The Health Minister of the Balearic Islands´ government Patricia Gómez Picard has said that it’s “advisable” for the vulnerable to wear masks in indoor public spaces but has ruled out mandatory measures.

Will face masks become mandatory again in Spain?

As face mask rules fall under national legislation and not regional, it’s up to Spain’s national government to decide and not the individual regions. 

As the situation stands, the national Health Ministry has ruled out making masks compulsory again.

“We’re calling for caution as we always do when there is a considerable increase in the infection rate,” Health Minister Carolina Darias told journalists in early July.

“But when it comes to face masks, it’s a recommendation, because we’ve got an extremely high vaccination rate with 95 million doses having been administered”.

So it seems highly unlikely that masks will become compulsory again in all outdoor or indoor settings in Spain in the near future, despite rising infections.

It could well be that the indoor places where it’s still mandatory to wear a mask – public transport, health centres and care homes – continue to have this rule throughout the summer, perhaps even longer.

But a return to the across-the-board rule won’t happen unless any new Covid-19 subvariants have different and severe symptoms that escape the effectiveness of current vaccines.

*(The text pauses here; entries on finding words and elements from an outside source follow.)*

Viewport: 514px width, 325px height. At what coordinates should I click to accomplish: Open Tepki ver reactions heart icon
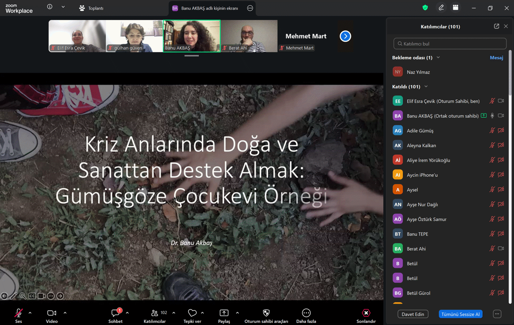pos(192,313)
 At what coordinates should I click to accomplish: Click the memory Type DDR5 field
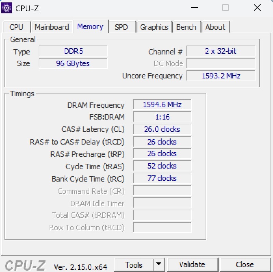(73, 51)
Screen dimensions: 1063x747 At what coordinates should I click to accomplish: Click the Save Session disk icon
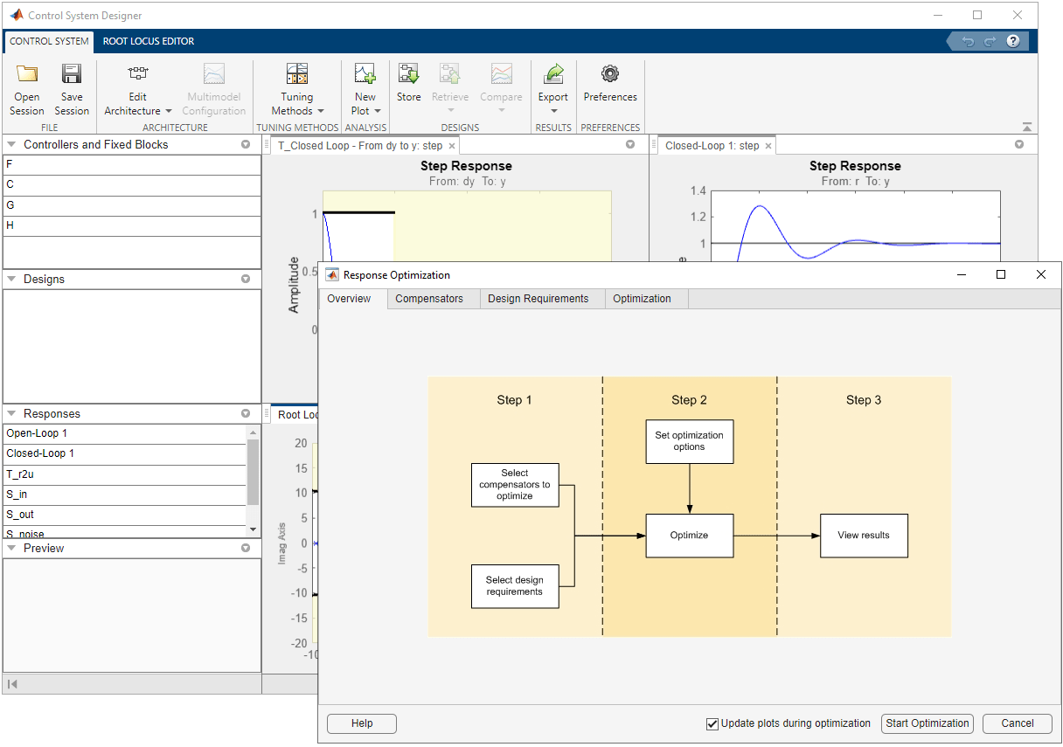[72, 74]
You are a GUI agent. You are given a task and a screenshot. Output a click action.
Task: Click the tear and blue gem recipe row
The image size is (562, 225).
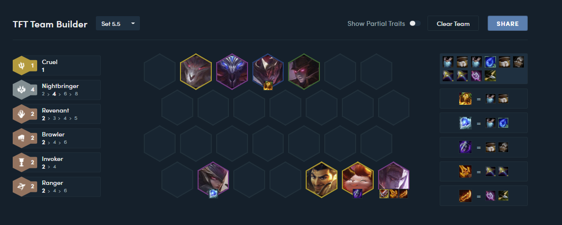(x=484, y=123)
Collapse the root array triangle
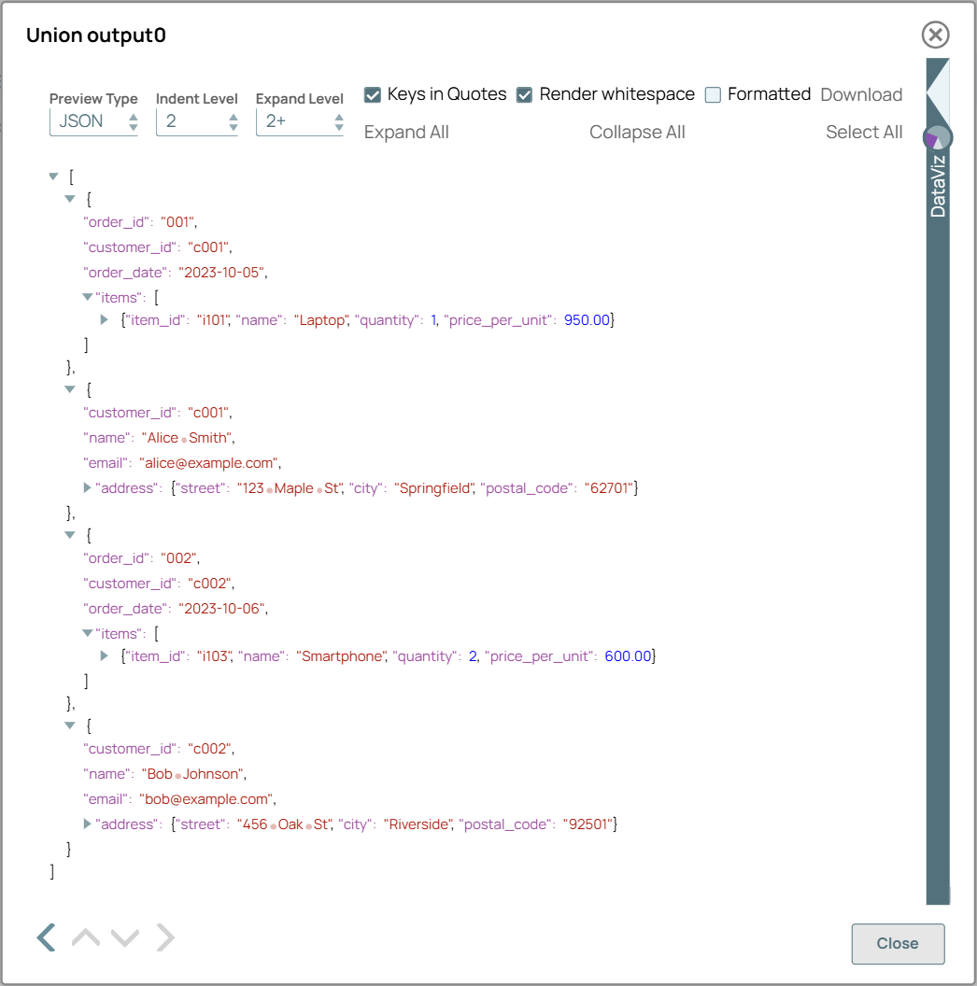The height and width of the screenshot is (986, 977). click(53, 176)
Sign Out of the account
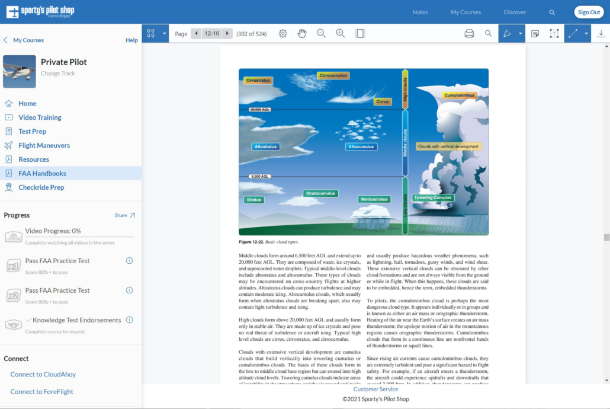The image size is (610, 409). point(589,12)
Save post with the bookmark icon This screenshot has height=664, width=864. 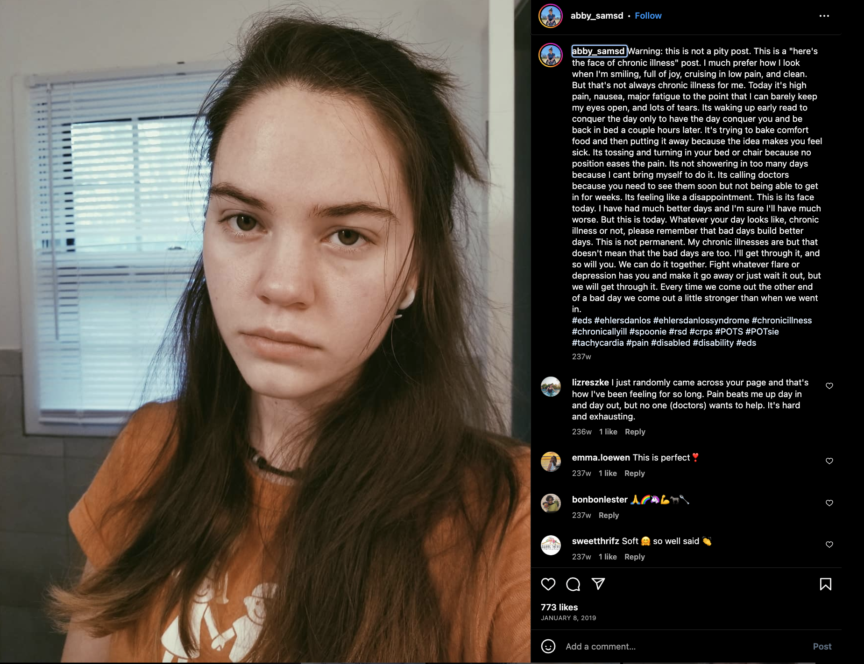825,584
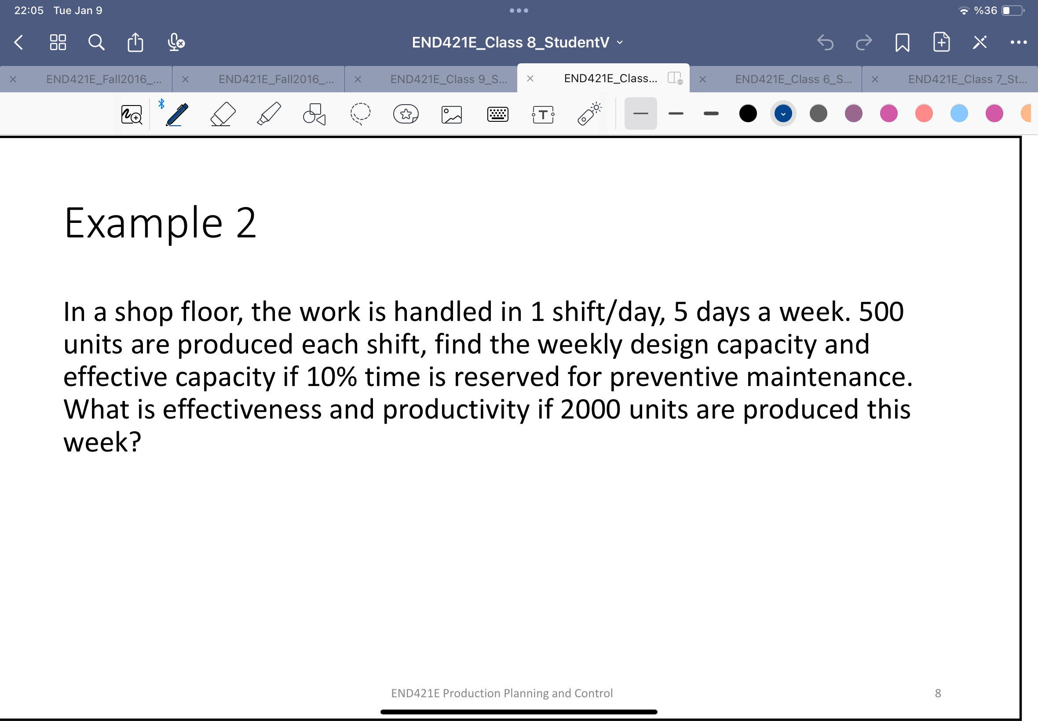
Task: Open the Highlighter tool
Action: click(x=268, y=114)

The new Omicron subvariants BA4 and BA5 are more transmissible and research shows they can evade vaccination immunity, but their symptoms are milder than previous variants.

Remember as well that the fact that masks are not mandatory in almost all situations currently in Spain does not mean you shouldn’t wear one in certain situations where you think you could be more at risk of catching the virus.

Spanish virologists and health experts such as Quique Bassat, José Manuel Bautista, María del Mar Tomás or José de las Morenas all believe that in the current context of increased prevalence of Covid-19, it’s common sense to take extra precautions in crowded or poorly ventilated indoor areas.

You don’t have to of course, nobody is forcing you to anymore in almost all daily situations, but it’s up to you if you’d rather wear a mask for a few minutes or feel unwell for several days, as well as potentially infect your loved ones who are vulnerable.